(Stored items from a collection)
__________

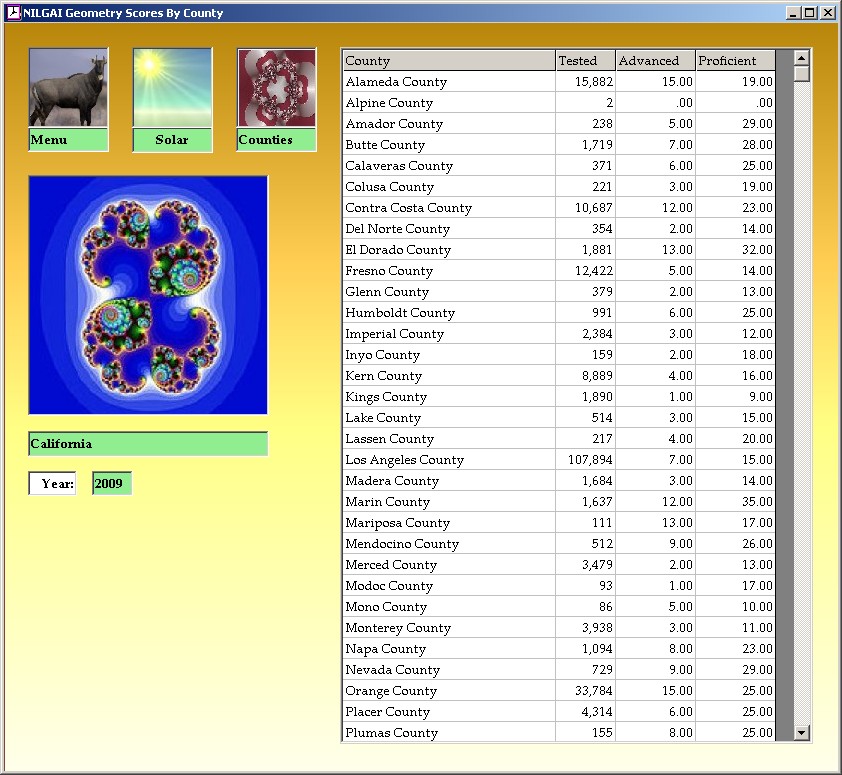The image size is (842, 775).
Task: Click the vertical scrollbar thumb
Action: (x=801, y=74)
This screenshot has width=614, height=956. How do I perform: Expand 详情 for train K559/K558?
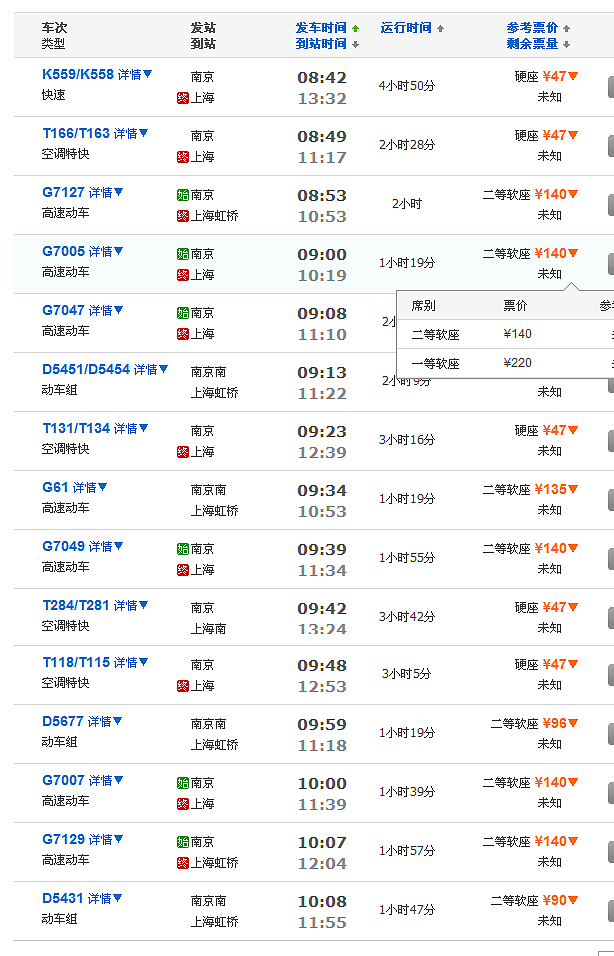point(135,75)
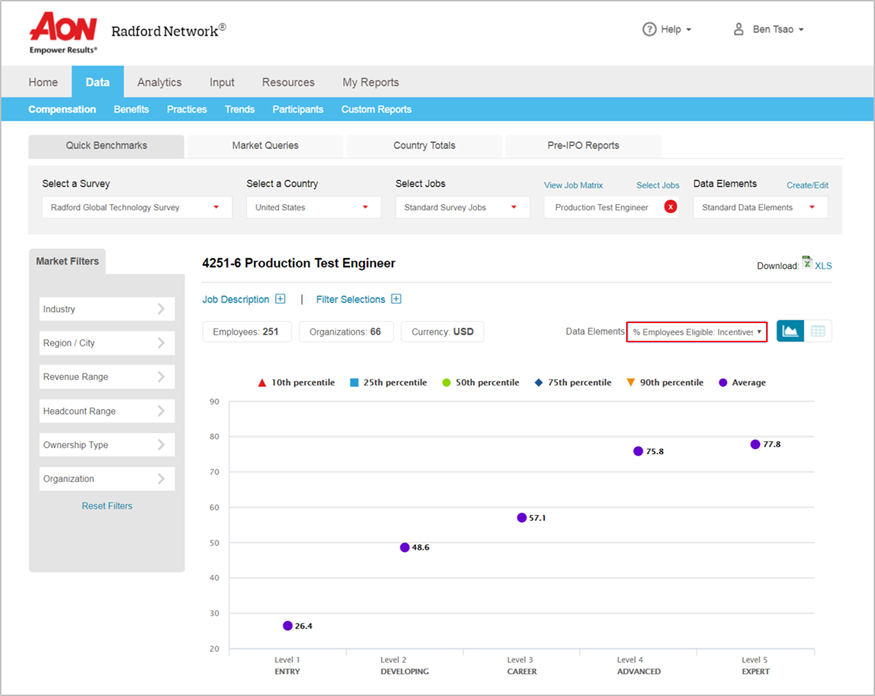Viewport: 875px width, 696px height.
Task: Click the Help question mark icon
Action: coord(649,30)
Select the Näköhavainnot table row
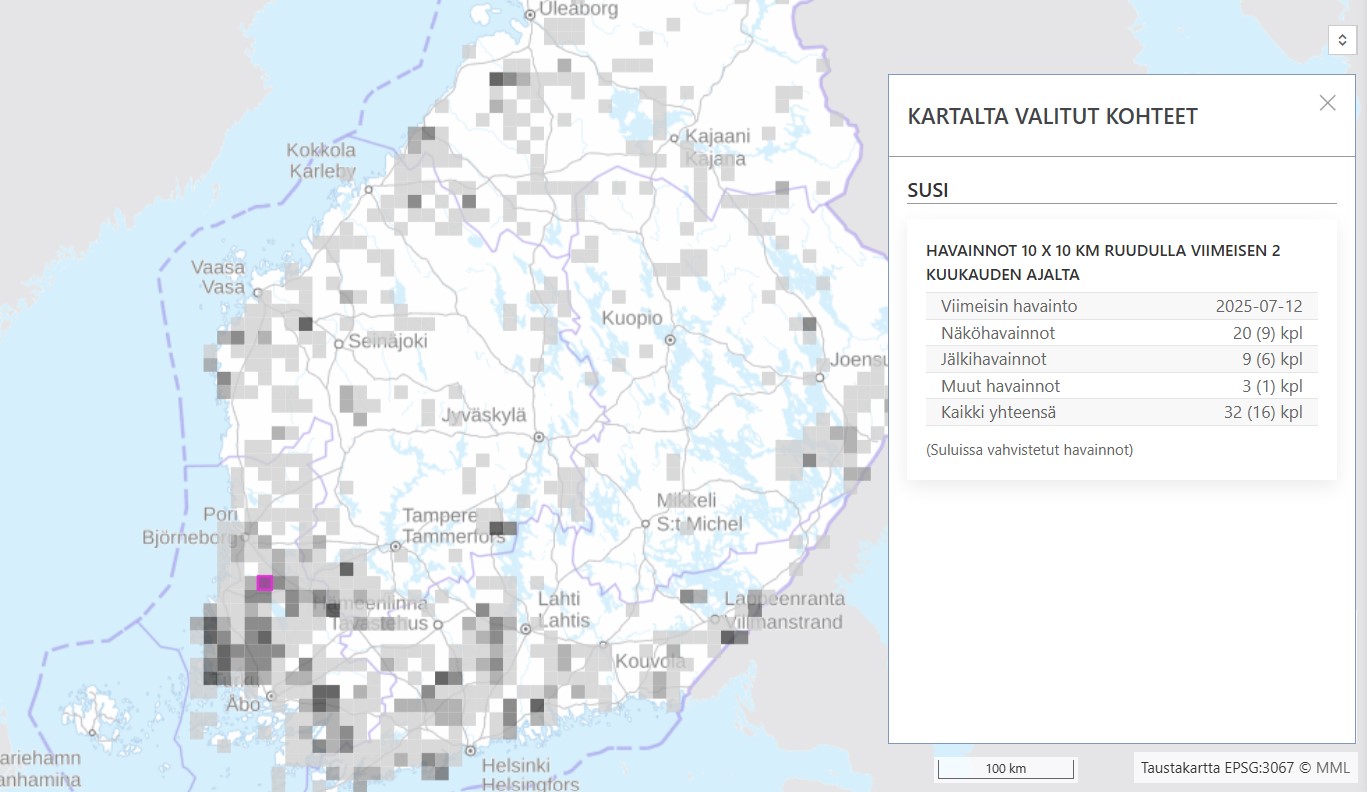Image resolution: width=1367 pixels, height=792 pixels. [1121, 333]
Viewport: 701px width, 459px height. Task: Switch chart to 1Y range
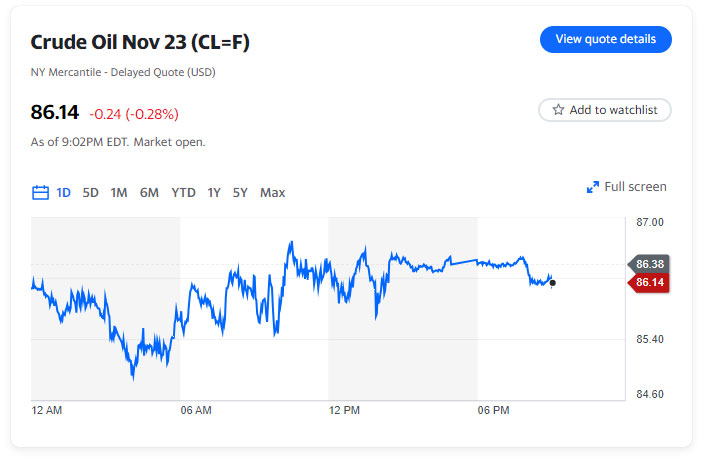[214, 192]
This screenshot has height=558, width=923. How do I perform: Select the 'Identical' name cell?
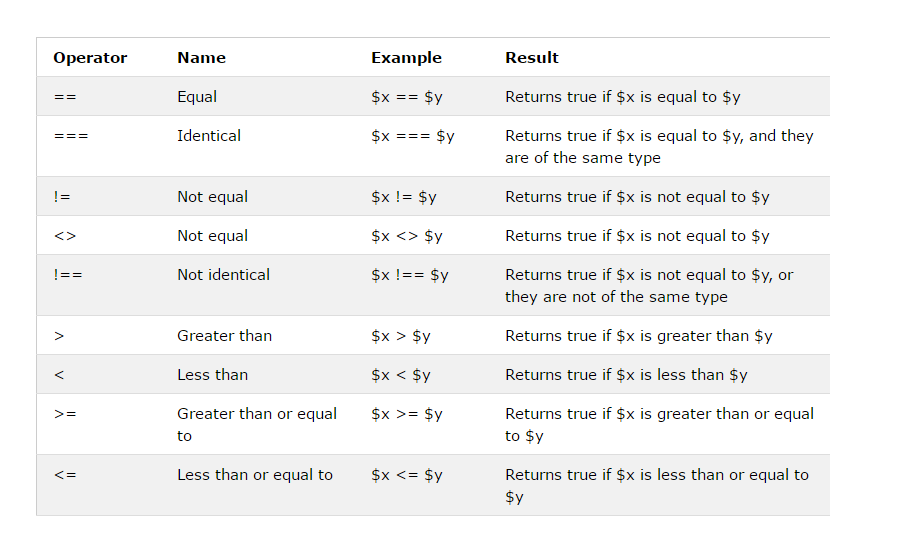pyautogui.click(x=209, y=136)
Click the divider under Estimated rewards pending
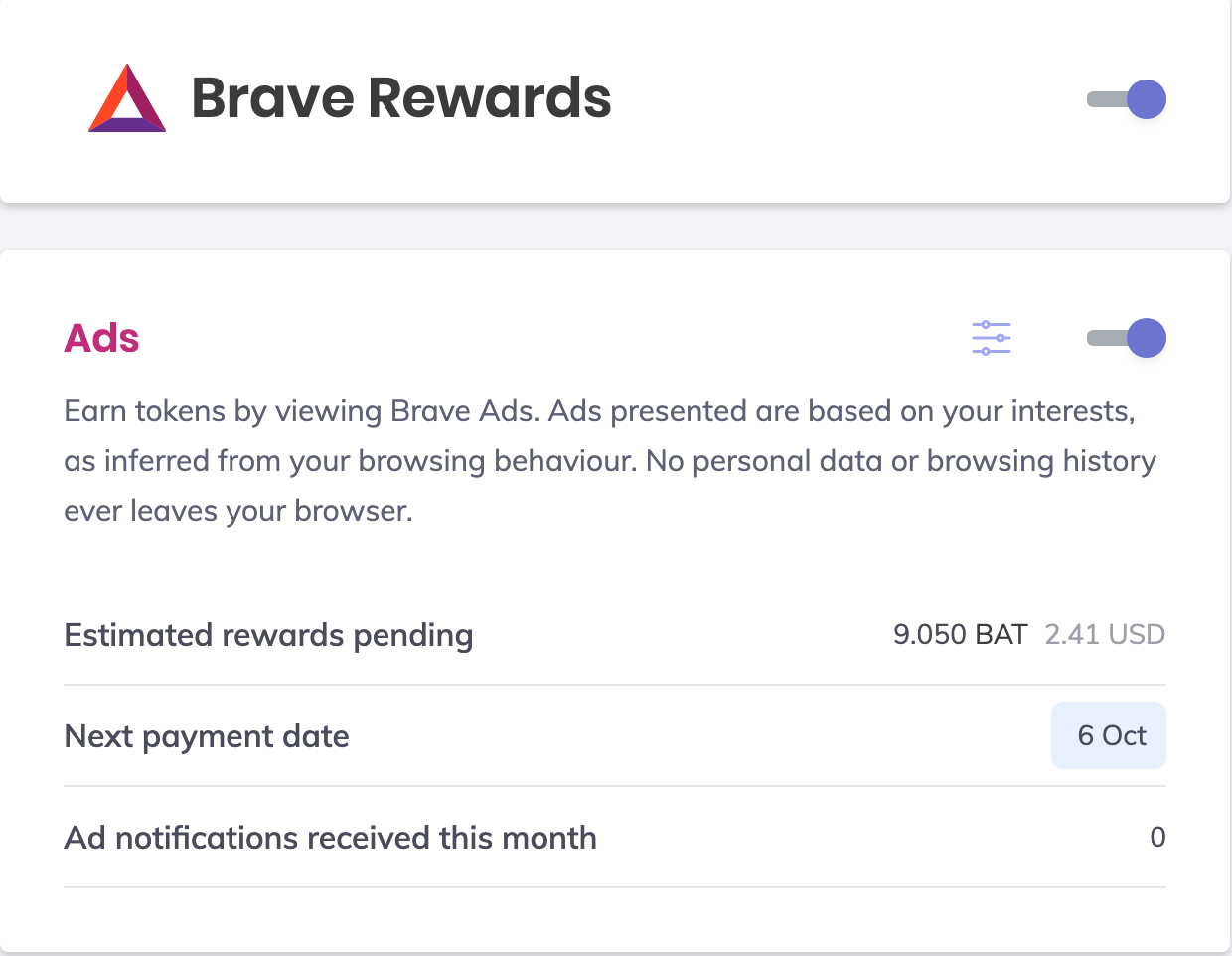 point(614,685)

__________

#### How to complete this task:
Could you reproduce exactly the lines from the one containing "This screenshot has height=558, width=923." through the last line of the records, both included, leaving out the pictures?

#### Result below:
This screenshot has height=558, width=923. How do I perform: Select the 'Identical' name cell?
pyautogui.click(x=209, y=136)
Click the divider under Estimated rewards pending
 point(614,685)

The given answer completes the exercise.